Element and text location data:
--- begin ---

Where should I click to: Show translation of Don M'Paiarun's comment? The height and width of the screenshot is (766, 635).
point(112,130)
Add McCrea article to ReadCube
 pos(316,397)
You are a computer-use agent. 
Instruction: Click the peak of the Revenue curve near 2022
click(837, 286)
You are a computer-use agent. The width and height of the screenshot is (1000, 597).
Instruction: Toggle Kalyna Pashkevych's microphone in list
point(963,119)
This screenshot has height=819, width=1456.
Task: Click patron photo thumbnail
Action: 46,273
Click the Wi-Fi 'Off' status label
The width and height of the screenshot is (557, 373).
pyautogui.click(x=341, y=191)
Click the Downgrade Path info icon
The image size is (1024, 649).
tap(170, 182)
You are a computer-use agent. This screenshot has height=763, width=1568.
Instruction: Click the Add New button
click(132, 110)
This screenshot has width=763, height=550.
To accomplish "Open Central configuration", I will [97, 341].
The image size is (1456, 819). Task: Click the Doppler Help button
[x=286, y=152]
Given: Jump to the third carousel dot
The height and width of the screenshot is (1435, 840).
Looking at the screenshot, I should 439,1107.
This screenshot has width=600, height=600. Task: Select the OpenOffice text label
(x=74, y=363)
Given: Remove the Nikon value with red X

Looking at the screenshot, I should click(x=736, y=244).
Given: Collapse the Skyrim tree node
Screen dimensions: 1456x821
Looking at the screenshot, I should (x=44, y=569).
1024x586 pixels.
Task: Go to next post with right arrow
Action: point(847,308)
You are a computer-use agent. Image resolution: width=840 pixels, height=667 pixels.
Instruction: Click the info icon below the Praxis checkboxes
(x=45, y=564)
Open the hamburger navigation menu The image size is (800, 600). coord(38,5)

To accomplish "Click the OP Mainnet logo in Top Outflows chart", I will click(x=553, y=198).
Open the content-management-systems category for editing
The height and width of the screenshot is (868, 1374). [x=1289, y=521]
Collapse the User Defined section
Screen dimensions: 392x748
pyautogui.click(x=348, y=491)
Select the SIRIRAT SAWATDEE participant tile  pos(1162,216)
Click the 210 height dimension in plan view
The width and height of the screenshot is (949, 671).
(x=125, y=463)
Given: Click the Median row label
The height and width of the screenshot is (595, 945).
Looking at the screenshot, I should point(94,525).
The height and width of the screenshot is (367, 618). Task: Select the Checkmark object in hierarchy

--- end ---

Set exercise: Copy out every one of the entries above word for word, line by line.

Answer in full:
Where should I click to: Show translation of Don M'Paiarun's comment? The height and width of the screenshot is (766, 635).
point(112,130)
Add McCrea article to ReadCube
 pos(316,397)
You are a computer-use agent. 
Instruction: Click the peak of the Revenue curve near 2022
click(837, 286)
You are a computer-use agent. The width and height of the screenshot is (1000, 597).
Instruction: Toggle Kalyna Pashkevych's microphone in list
point(963,119)
This screenshot has height=819, width=1456.
Task: Click patron photo thumbnail
Action: 46,273
Click the Wi-Fi 'Off' status label
The width and height of the screenshot is (557, 373).
pyautogui.click(x=341, y=191)
Click the Downgrade Path info icon
The image size is (1024, 649).
tap(170, 182)
You are a computer-use agent. This screenshot has height=763, width=1568.
Instruction: Click the Add New button
click(132, 110)
This screenshot has width=763, height=550.
To accomplish "Open Central configuration", I will [97, 341].
The image size is (1456, 819). Task: Click the Doppler Help button
[x=286, y=152]
Given: Jump to the third carousel dot
The height and width of the screenshot is (1435, 840).
Looking at the screenshot, I should 439,1107.
This screenshot has width=600, height=600. Task: Select the OpenOffice text label
(x=74, y=363)
Given: Remove the Nikon value with red X

Looking at the screenshot, I should click(x=736, y=244).
Given: Collapse the Skyrim tree node
Screen dimensions: 1456x821
Looking at the screenshot, I should (x=44, y=569).
1024x586 pixels.
Task: Go to next post with right arrow
Action: point(847,308)
You are a computer-use agent. Image resolution: width=840 pixels, height=667 pixels.
Instruction: Click the info icon below the Praxis checkboxes
(x=45, y=564)
Open the hamburger navigation menu The image size is (800, 600). coord(38,5)

To accomplish "Click the OP Mainnet logo in Top Outflows chart", I will click(x=553, y=198).
Open the content-management-systems category for editing
The height and width of the screenshot is (868, 1374). [x=1289, y=521]
Collapse the User Defined section
Screen dimensions: 392x748
pyautogui.click(x=348, y=491)
Select the SIRIRAT SAWATDEE participant tile  pos(1162,216)
Click the 210 height dimension in plan view
The width and height of the screenshot is (949, 671).
(x=125, y=463)
Given: Click the Median row label
The height and width of the screenshot is (595, 945).
Looking at the screenshot, I should point(94,525).
The height and width of the screenshot is (367, 618). Task: Select the Checkmark object in hierarchy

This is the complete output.